# SET PROBLEM:
Pull out every line of the entries below that contains the word "what".

------ THE RECORDS ------

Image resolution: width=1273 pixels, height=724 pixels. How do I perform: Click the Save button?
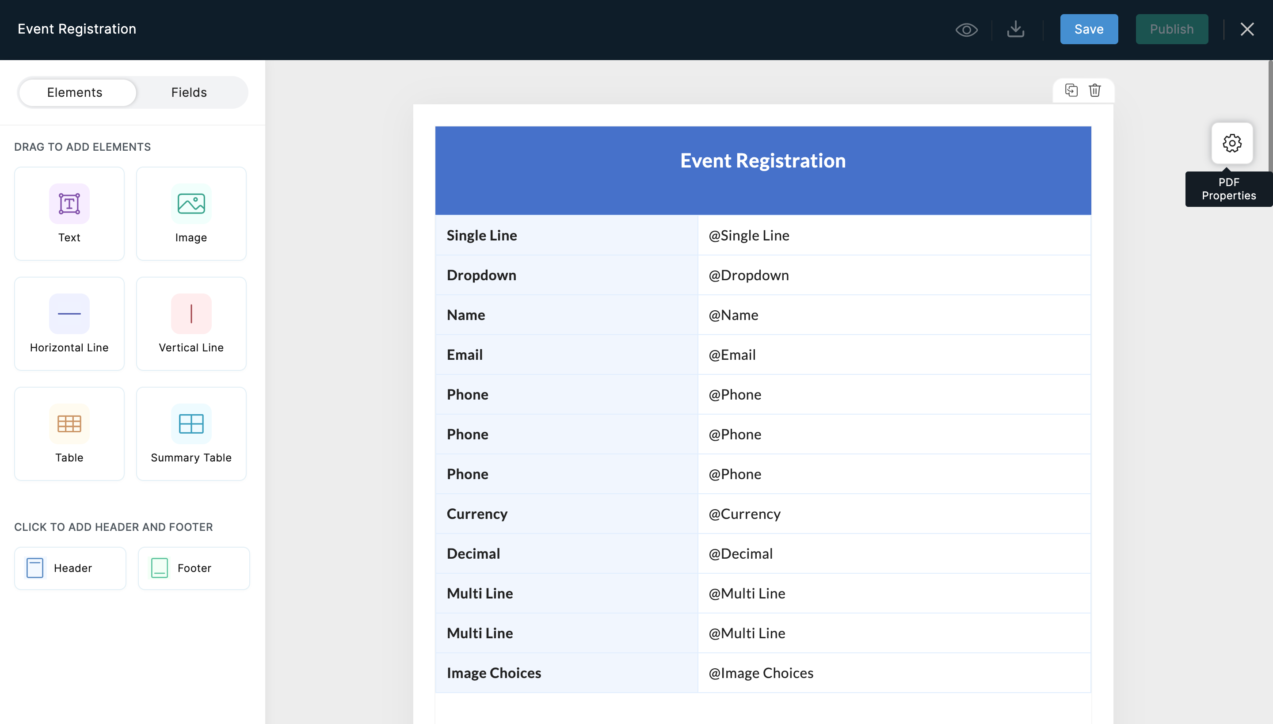pyautogui.click(x=1089, y=29)
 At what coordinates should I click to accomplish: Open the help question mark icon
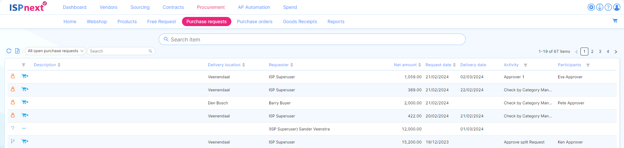608,7
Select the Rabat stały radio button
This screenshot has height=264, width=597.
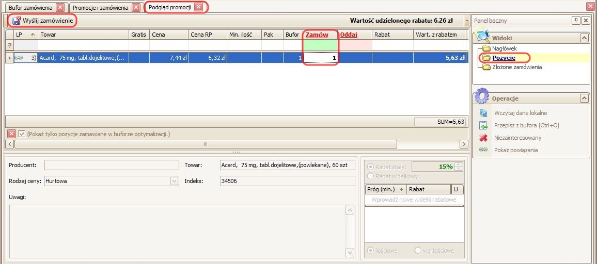pos(370,167)
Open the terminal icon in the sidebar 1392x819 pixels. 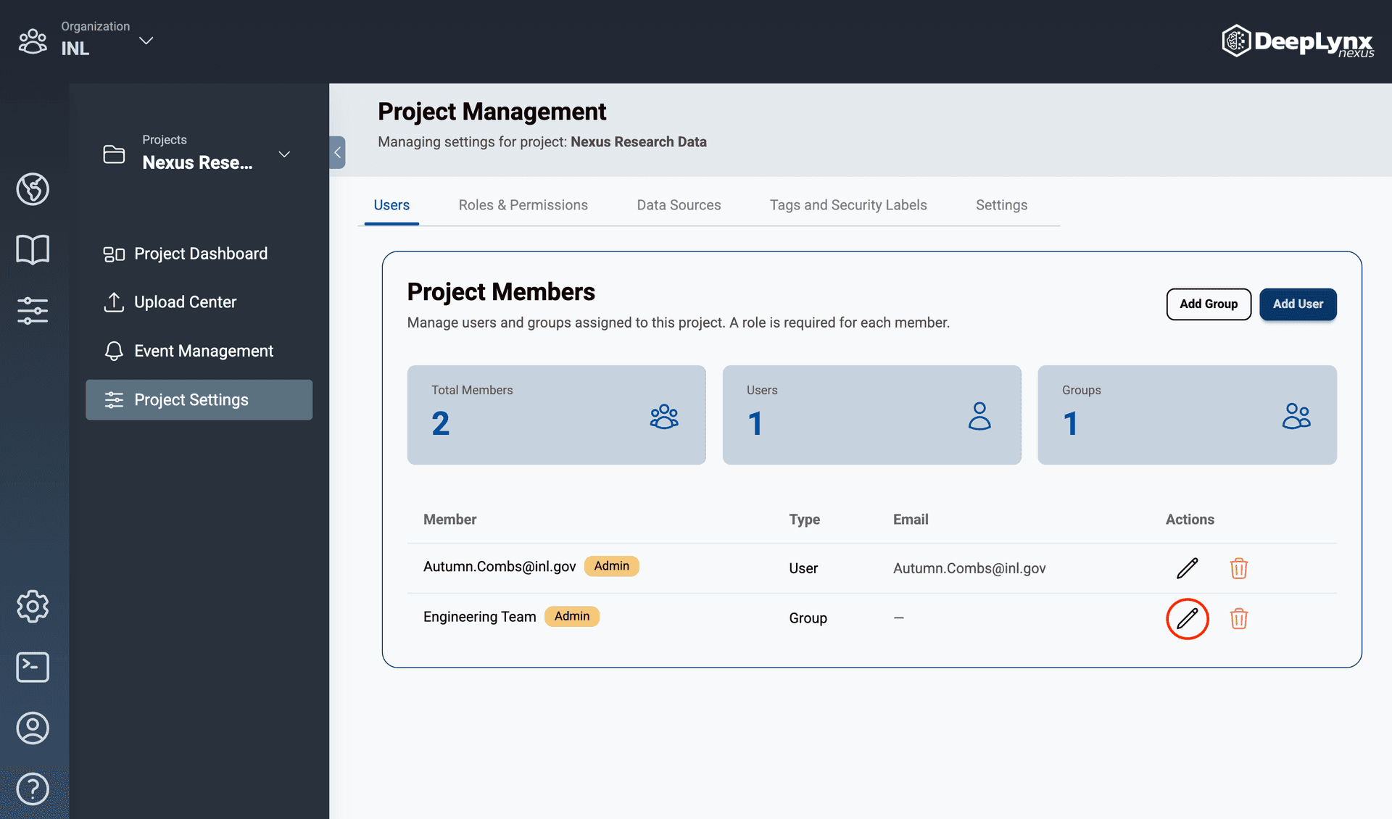[x=33, y=667]
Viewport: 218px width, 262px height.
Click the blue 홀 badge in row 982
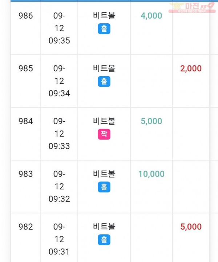[x=104, y=240]
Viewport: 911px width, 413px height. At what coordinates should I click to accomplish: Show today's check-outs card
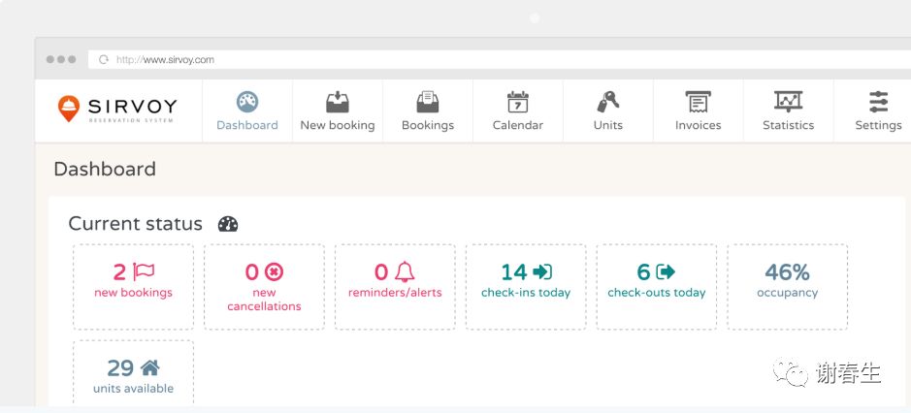pyautogui.click(x=657, y=286)

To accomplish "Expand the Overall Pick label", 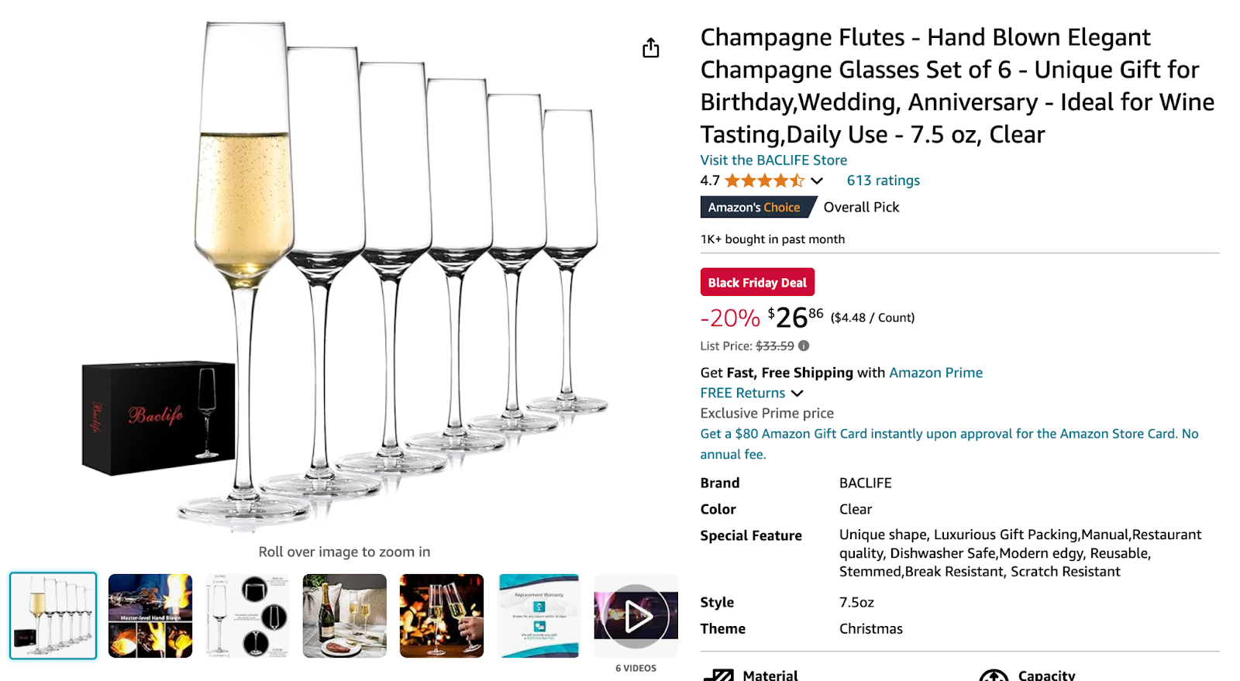I will pos(860,207).
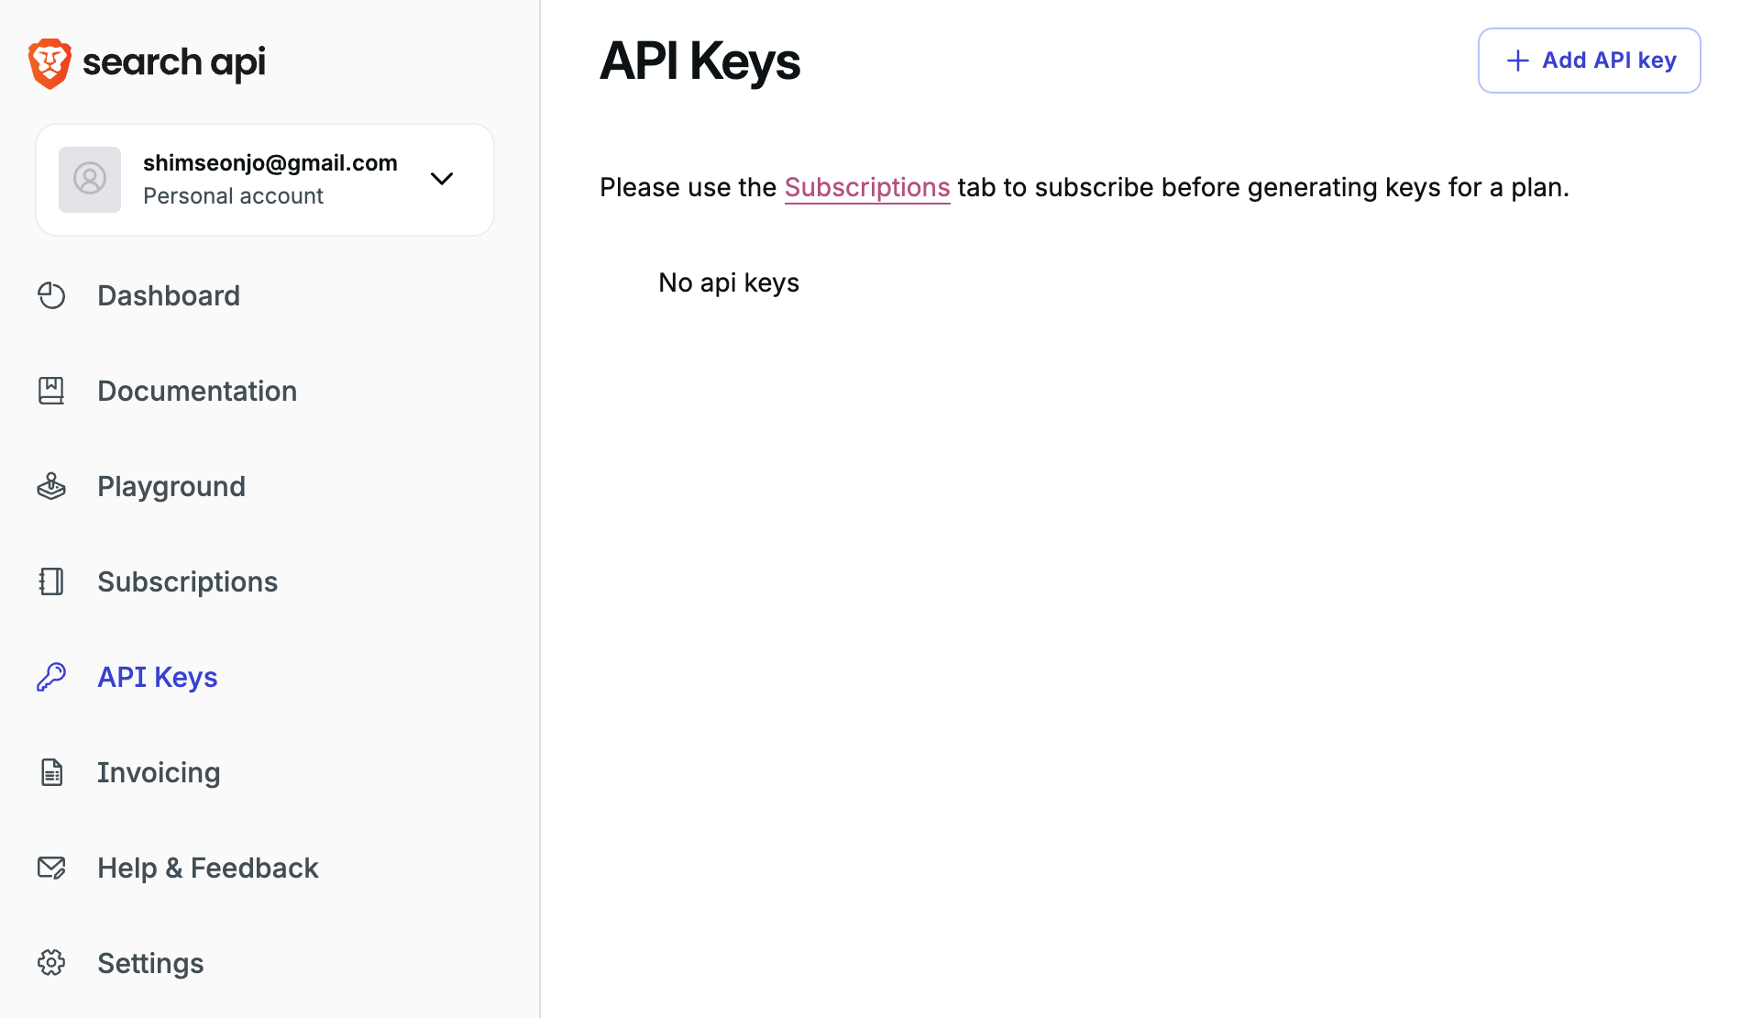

------

# COMPLETED TASK:
 At what coordinates should I click to accomplish: Open the help question mark icon
Viewport: 911px width, 413px height. At what coordinates should I click to accomplish: Show today's check-outs card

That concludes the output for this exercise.